E vindo a eles, achou-os outra vez dormindo, porque seus olhos estavam carregados.
E deixando-os, tornou e orou terceira vez, dizendo as mesmas palavras.
Então veio a seus discípulos, e disse-lhes: Dormi já e descansai; vedes aqui chegada é a hora, e o Filho do homem é entregue em mãos dos pecadores.
Levantai-vos, vamos-nos, vedes aqui chegado é o que me trai.
E falando ele ainda, eis que vem Judas, um dos doze, e com ele uma grande companhia, com espadas e bastões, da parte dos príncipes dos sacerdotes, e dos anciãos do povo.

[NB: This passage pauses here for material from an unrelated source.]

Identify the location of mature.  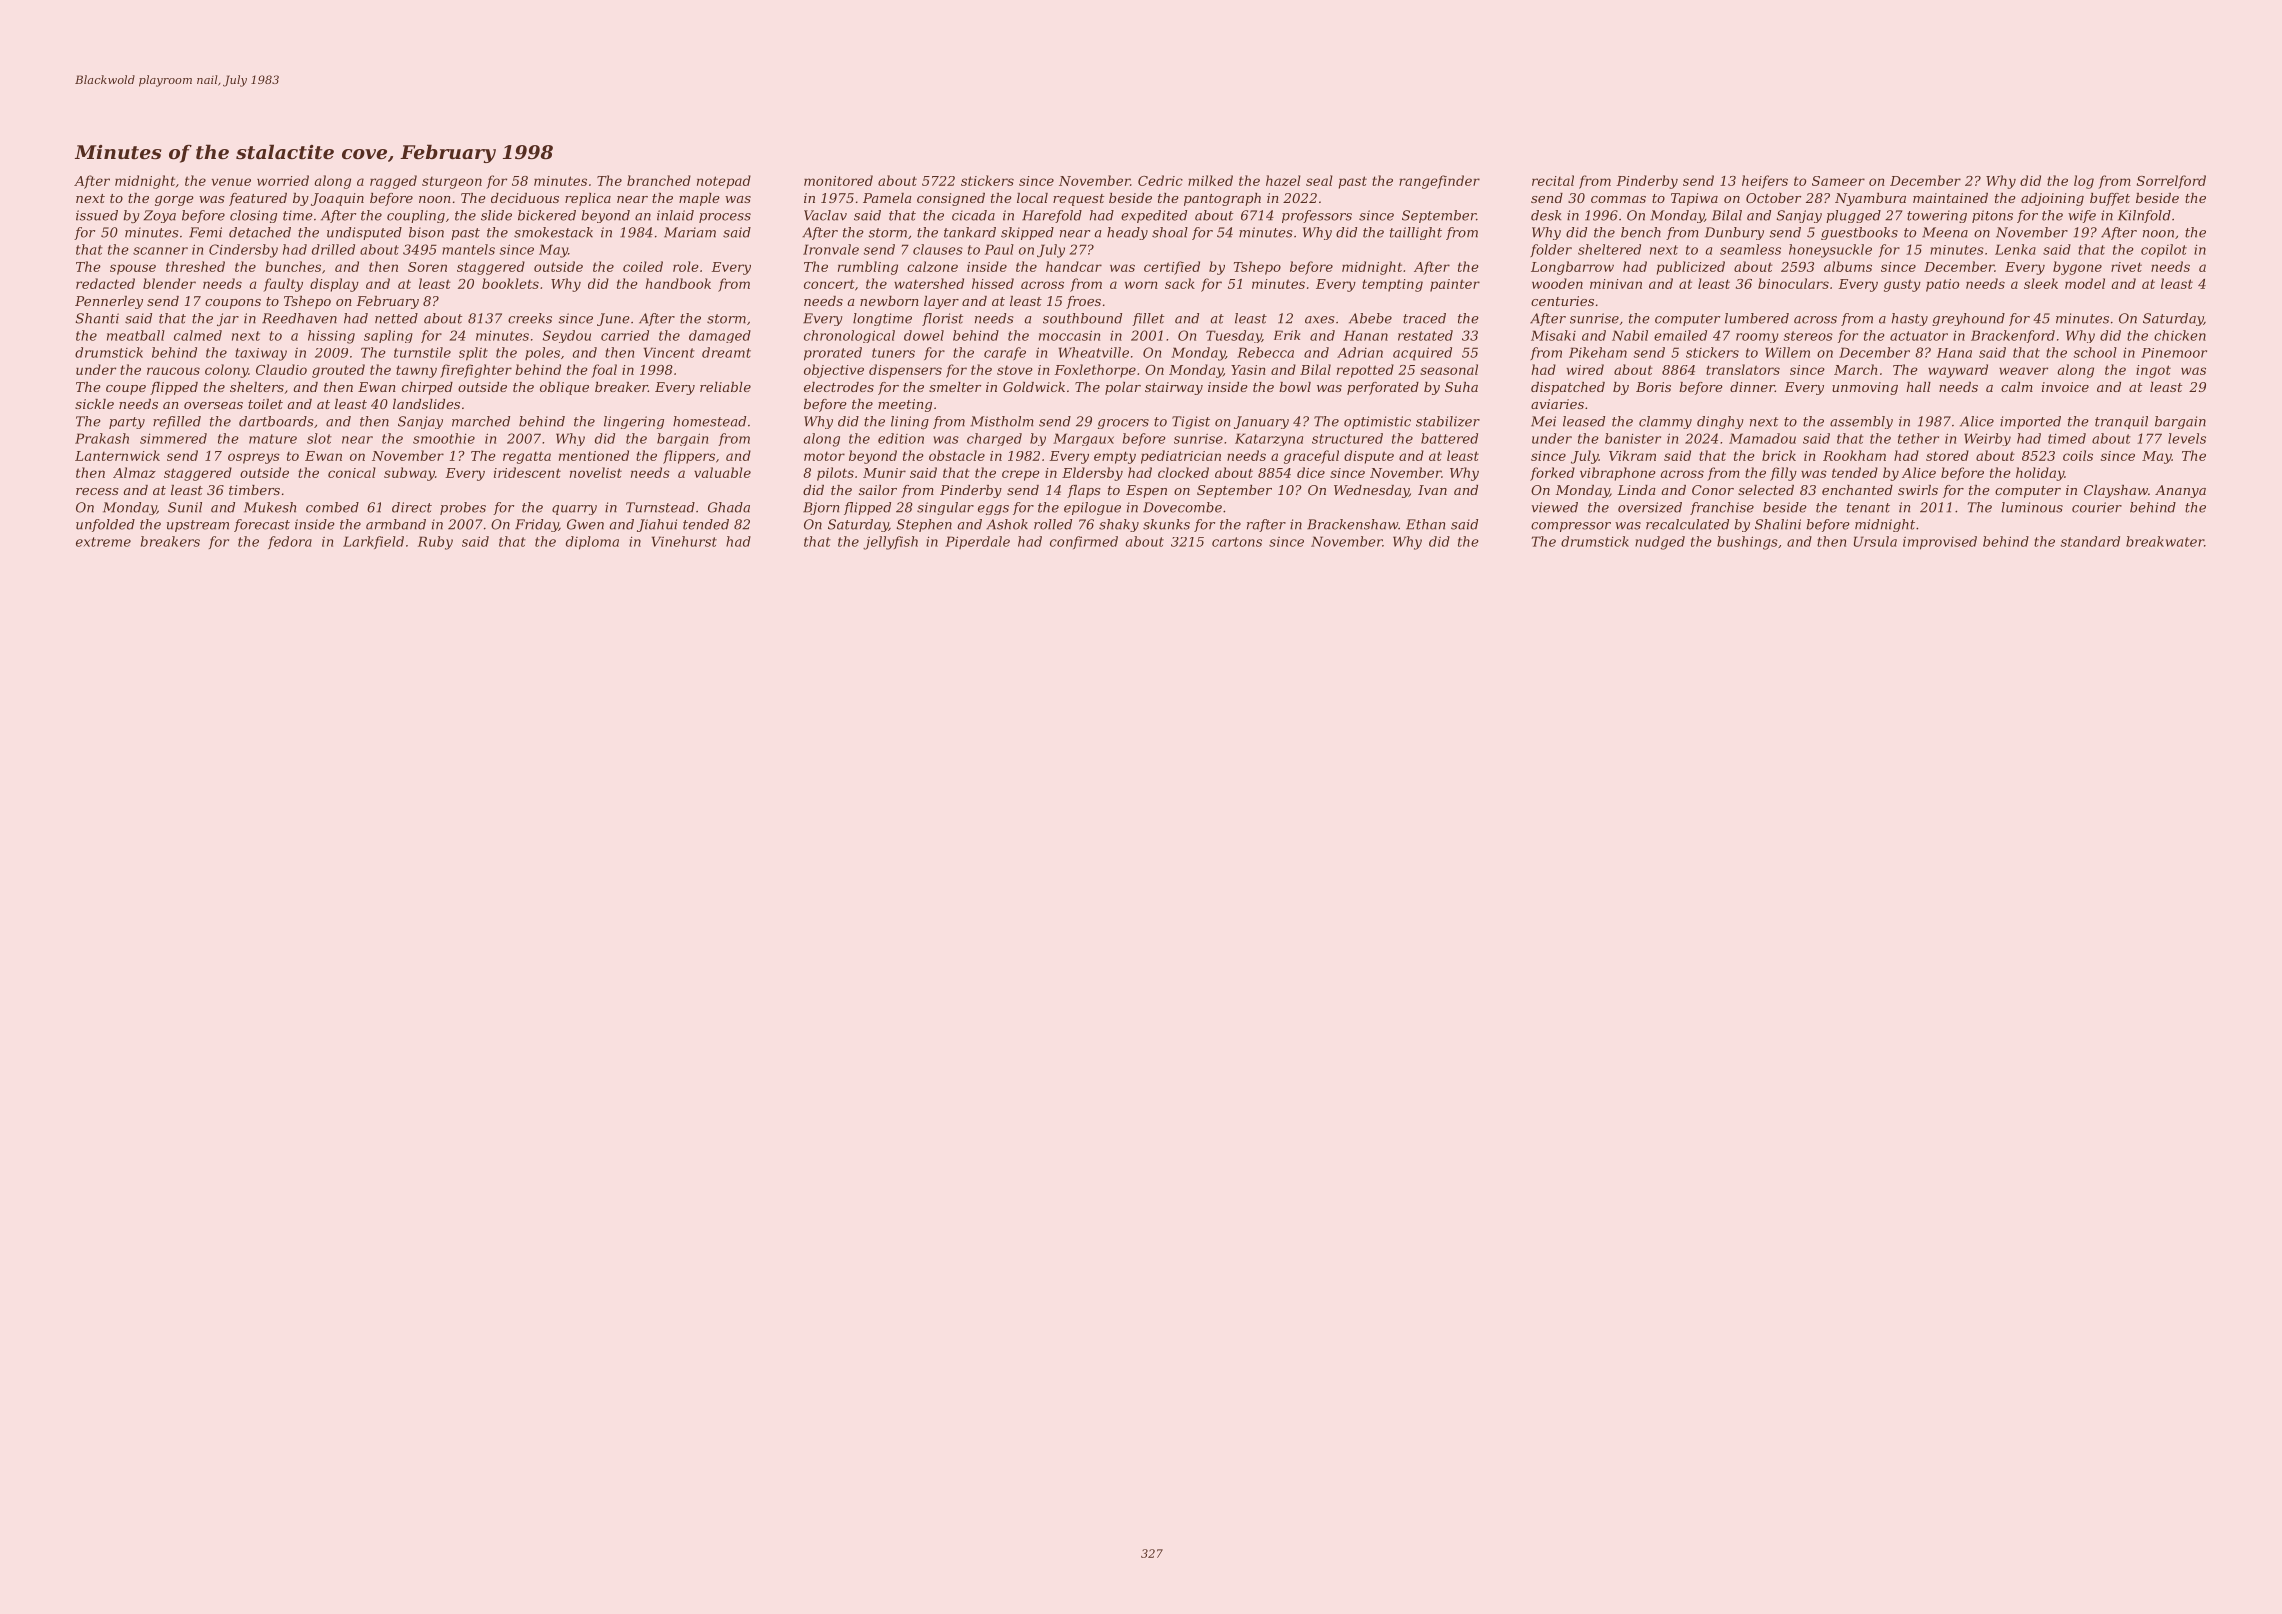
(273, 439).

E o que o traia, lhes tinha dado sinal, dizendo: Ao que eu beijar, esse é, prendei-o.
E logo chegando a Jesus, disse: Ajas gozo, Rabi[2], e beijou-o.
Porém Jesus lhe disse: Amigo, a que vens aqui? então chegaram, e lançaram mão de Jesus, e o prenderam.
E eis que um dos que estavam com Jesus, estendendo a mão, puxou de sua espada, e ferindo ao servo do sumo pontífice, cortou-lhe uma orelha.
Então Jesus lhe disse: Torna tua espada a seu lugar; porque todos os que tomarem espada, à espada perecerão.
Ou cuidas tu, que não possa eu agora orar a meu Pai, e ele me daria mais de doze legiões de anjos?
Como pois se cumpririam as Escrituras, que dizem, que assim convém que se faça?
Naquela mesma hora disse Jesus às companhias: Como a salteador saístes com espadas e bastões a me prender; cada dia me assentava convosco, ensinando no Templo, e não me prendestes.
Mas tudo isto se fez, para que as Escrituras dos Profetas se cumpram. Então todos os discípulos fugiram, deixando-o a ele.
E os que prenderam a Jesus, o trouxeram a Caifás, o sumo pontifice, aonde os escribas e os anciãos estavam congregados.
E Pedro o seguia de longe, até à sala do sumo pontífice; e entrando dentro, assentou-se com os criados, para ver o fim.
E os príncipes dos sacerdotes, e os anciãos, e todo o concílio, buscavam algum falso testemunho contra Jesus, para o poderem matar, e não o achavam.
E ainda que muitas falsas testemunhas se apresentavam, contudo não o achavam.
Mas por derradeiro vieram duas falsas testemunhas, e disseram: Este disse: Eu posso derrubar o Templo de Deus, e edificá-lo em três dias.
E levantando-se o sumo pontífice, disse-lhe: Não respondes nada? que testificam estes contra ti?
Porém Jesus calava. E respondendo o sumo pontífice, disse-lhe: esconjuro[4]-te pelo Deus vivente, que nos digas, se tu és o Cristo, o Filho de Deus?
Jesus lhe disse: Tu o disseste. Porém digo-vos, que desde agora vereis ao Filho do homem, assentado à mão direita da potência de Deus, e vindo nas nuvens do céu.
Então o sumo pontífice rasgou seus vestidos, dizendo: Blasfemou, que mais necessitamos de testemunhas? vedes aqui agora ouvistes sua blasfêmia.
Que vos parece? e respondendo eles, disseram: Culpado é de morte.
Então lhe cuspiram no rosto, e lhe deram de punhadas[5].
E outros lhe davam de bofetadas, dizendo: Profetiza-nos, ó Cristo, quem é o que te feriu?
E Pedro estava assentado fora na sala; e chegou-se a ele uma criada, dizendo: também tu estavas com Jesus o Galileu.
Mas ele o negou diante de todos, dizendo: não sei o que dizes.
E saindo à anteporta, viu-o outra, e disse aos que ali estavam: também este estava com Jesus o Nazareno.
E negou-o outra vez com juramento, dizendo: Não conheço a esse homem.
E dali a um pouco, chegando aos que ali estavam, disseram a Pedro: Verdadeiramente também tu és deles; porque tua fala te manifesta.
Então se começou ele a amaldiçoar, e a jurar, dizendo, não conheço a esse homem.
E logo o galo cantou. E lembrou-se Pedro da palavra de Jesus, que lhe dissera: Antes que o galo cante, me negarás três vezes. E saindo-se para fora, chorou amargosamente.